# EXCERPTED PASSAGE
Posted: 20 Aug 2012 12:21
by lduparcq
I have a copy death certificate for my great great grandmother Maria Priest who died 9 September 1861 at 7 Fletcher Grove, Edge Lane. She was age 38 and the cause of death suggests a sudden and bloody death and there is a note that the death was 'not certified'. The death was witnessed by the occupant of that address, whose name means nothing to me. The last address I have for Maria Priest (April 1861 census) is in Sandown Lane, Wavertree. Maria was relatively well-to-do, the widow of an Insurance Company accountant who died of TB in London in 1859 (though the probate record describes him as being 'of Wavertree'). They had lived at quite a comfortable address in London and had 9 children, but her husbands work had taken him to Liverpool and most of the family appear to be in the Liverpool area in 1861. It seems likely that there would have been a post mortem/ inquest. I have not managed to find any newspaper report relating to this death or an inquest. Has anyone got any suggestions? I am in London but would come to Liverpool to browse records if there might be anything worth browsing.

Re: Maria Priest died 9 September 1861 West Derby

Posted: 20 Aug 2012 14:17
by MaryA
Hi and welcome to the forum.

I don't believe there are any details of Inquests so early, from the catalogue Liverpool Coroners Inquests seem to go from 1898-1970.

# WORK TO COMPLETE
In the forum thread, what address is given as the place where Maria Priest died? The records aren't needed for this.

# ENTRIES
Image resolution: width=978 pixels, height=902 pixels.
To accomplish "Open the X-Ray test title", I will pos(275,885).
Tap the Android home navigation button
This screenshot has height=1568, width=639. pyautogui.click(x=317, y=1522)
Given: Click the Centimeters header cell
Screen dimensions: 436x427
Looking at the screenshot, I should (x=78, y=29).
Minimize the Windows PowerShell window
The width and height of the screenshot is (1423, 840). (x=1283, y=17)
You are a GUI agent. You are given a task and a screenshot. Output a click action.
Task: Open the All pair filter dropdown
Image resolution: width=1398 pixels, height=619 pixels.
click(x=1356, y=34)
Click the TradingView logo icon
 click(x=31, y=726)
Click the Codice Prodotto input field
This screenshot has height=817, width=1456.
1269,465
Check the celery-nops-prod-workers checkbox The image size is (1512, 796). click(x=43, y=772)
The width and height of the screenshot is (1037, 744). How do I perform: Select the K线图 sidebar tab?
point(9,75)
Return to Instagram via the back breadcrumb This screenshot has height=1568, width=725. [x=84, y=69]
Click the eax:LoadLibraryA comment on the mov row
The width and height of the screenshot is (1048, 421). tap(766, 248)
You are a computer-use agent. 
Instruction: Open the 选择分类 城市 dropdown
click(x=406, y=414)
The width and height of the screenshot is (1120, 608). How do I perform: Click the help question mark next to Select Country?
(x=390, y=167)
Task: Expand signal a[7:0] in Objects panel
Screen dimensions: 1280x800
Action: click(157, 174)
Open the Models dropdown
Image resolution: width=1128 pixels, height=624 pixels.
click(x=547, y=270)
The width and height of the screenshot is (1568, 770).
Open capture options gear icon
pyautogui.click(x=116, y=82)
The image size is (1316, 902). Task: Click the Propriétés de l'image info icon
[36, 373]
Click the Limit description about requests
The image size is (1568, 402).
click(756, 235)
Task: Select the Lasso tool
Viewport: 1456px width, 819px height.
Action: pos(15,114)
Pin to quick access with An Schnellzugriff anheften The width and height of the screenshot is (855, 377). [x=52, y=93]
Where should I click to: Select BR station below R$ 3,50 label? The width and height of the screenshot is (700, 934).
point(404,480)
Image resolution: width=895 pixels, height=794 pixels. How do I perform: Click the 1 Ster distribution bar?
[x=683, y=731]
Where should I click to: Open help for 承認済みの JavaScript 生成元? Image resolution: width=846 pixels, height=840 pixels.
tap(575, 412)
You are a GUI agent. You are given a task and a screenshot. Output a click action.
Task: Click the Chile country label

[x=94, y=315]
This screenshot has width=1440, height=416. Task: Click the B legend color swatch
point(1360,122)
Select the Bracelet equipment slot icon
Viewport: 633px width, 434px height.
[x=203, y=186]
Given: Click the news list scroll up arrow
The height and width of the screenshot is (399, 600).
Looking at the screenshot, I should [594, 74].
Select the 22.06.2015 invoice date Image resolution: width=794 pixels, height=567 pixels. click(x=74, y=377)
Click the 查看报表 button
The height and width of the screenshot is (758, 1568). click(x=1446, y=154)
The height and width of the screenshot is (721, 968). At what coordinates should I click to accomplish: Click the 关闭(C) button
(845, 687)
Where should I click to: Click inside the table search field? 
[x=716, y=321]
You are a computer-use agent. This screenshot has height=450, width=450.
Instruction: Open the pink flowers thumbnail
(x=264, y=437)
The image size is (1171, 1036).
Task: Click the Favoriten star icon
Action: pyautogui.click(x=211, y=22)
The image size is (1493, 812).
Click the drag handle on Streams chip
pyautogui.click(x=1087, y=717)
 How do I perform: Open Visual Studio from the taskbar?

# PROBLEM SOLUTION
7 Fletcher Grove, Edge Lane